**TRY IT:**
Some lines hold the string "thumbnail". Copy all of them from the material that follows.

**DATA FOR ANALYSIS:**

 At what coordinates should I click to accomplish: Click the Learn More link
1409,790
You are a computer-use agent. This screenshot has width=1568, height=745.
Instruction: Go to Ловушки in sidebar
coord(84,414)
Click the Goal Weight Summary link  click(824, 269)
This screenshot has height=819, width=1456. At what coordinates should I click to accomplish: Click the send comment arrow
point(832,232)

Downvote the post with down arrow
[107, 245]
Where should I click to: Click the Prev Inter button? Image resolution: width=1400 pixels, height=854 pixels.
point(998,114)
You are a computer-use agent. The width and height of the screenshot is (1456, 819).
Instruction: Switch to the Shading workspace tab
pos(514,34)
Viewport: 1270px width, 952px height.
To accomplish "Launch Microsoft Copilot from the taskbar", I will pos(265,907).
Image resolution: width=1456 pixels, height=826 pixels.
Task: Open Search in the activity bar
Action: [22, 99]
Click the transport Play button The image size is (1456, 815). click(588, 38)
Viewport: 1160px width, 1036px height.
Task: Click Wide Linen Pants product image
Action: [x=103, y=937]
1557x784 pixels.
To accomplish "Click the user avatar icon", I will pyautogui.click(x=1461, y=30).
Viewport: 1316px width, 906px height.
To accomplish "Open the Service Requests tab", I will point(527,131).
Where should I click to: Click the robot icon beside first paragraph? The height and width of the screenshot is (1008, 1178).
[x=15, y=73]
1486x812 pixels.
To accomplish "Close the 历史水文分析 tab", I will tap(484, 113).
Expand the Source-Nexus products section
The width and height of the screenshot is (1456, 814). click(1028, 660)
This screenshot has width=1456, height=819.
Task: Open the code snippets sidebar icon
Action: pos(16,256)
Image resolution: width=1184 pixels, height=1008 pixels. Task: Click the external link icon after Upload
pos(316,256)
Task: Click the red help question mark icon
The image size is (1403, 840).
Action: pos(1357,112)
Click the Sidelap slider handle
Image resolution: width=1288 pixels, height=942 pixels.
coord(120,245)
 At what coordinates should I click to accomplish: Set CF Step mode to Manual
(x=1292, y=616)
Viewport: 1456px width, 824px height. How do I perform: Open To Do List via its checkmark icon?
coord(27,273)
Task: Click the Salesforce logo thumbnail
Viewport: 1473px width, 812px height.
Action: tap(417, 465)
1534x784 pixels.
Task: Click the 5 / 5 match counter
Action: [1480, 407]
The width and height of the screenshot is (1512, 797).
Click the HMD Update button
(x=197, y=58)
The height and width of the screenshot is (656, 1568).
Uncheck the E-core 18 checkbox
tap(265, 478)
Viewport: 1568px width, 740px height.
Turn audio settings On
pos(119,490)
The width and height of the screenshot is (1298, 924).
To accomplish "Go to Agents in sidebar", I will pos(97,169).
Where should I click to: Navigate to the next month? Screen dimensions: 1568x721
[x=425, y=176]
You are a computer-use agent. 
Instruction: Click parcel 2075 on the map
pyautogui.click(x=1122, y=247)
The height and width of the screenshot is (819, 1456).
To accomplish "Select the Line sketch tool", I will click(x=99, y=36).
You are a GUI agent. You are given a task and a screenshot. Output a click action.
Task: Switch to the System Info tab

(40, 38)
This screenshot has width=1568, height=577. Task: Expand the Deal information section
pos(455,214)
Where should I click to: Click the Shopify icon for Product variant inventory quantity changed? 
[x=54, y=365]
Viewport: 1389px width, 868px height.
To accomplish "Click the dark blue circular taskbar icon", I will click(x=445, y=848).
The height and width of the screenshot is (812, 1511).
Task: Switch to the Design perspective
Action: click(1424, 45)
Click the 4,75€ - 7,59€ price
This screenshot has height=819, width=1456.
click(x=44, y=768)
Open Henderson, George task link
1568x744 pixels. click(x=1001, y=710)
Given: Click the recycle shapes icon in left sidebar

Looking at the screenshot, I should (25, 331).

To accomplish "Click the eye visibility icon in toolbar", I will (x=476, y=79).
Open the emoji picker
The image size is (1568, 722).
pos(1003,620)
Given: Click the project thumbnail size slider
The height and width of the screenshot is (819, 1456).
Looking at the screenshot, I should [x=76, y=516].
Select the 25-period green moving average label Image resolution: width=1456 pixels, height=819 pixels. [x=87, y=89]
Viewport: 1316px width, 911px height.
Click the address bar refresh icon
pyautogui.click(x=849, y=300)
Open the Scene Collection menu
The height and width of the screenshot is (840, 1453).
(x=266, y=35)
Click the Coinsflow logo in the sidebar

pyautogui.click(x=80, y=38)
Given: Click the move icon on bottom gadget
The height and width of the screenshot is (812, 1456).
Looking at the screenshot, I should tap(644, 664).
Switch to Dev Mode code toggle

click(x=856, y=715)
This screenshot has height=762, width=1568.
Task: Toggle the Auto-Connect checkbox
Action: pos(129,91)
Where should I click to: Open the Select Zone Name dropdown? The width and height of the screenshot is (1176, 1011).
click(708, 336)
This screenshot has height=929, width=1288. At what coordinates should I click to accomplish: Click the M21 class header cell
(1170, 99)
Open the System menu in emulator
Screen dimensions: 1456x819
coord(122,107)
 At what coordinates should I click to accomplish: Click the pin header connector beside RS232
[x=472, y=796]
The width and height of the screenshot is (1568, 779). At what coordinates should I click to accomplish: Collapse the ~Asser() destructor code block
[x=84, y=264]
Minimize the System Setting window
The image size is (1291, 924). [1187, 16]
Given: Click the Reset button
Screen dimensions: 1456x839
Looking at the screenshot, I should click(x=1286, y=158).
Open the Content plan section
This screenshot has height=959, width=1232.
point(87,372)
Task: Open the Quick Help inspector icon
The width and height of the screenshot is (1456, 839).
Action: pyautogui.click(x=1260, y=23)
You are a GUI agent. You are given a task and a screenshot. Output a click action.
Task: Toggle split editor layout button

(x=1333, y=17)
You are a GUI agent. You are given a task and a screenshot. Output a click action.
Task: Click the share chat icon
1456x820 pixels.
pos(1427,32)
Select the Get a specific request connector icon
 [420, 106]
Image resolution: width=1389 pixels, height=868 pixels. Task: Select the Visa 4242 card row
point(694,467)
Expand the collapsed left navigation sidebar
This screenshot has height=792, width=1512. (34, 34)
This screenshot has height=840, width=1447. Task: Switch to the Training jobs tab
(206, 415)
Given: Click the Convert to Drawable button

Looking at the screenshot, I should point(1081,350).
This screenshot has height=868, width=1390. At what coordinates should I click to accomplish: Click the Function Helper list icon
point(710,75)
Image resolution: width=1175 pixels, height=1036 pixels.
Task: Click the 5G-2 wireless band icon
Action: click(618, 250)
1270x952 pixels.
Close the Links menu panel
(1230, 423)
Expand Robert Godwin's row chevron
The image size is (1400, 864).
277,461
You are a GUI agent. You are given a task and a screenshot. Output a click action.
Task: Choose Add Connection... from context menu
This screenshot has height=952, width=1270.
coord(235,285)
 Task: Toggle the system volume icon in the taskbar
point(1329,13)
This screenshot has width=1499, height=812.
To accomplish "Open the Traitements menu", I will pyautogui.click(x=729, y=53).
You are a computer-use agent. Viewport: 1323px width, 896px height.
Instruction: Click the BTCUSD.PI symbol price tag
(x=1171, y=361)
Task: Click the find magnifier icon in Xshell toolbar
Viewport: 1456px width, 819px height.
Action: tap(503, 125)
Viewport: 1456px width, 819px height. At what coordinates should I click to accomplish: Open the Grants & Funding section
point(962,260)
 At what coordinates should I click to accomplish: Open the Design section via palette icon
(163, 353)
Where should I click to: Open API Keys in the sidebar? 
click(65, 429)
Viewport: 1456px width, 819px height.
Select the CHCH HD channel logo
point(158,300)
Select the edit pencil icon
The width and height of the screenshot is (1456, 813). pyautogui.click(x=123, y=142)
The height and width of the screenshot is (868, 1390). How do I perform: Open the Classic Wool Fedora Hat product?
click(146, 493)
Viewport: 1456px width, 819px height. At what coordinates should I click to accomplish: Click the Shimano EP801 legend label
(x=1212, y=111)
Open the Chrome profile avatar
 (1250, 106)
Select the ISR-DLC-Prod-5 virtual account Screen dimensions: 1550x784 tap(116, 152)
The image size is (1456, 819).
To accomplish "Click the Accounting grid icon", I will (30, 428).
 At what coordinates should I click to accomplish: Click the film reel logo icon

**EXERCISE ANSWER:**
Task: Click the Salesforce logo thumbnail
Given: Click the project thumbnail size slider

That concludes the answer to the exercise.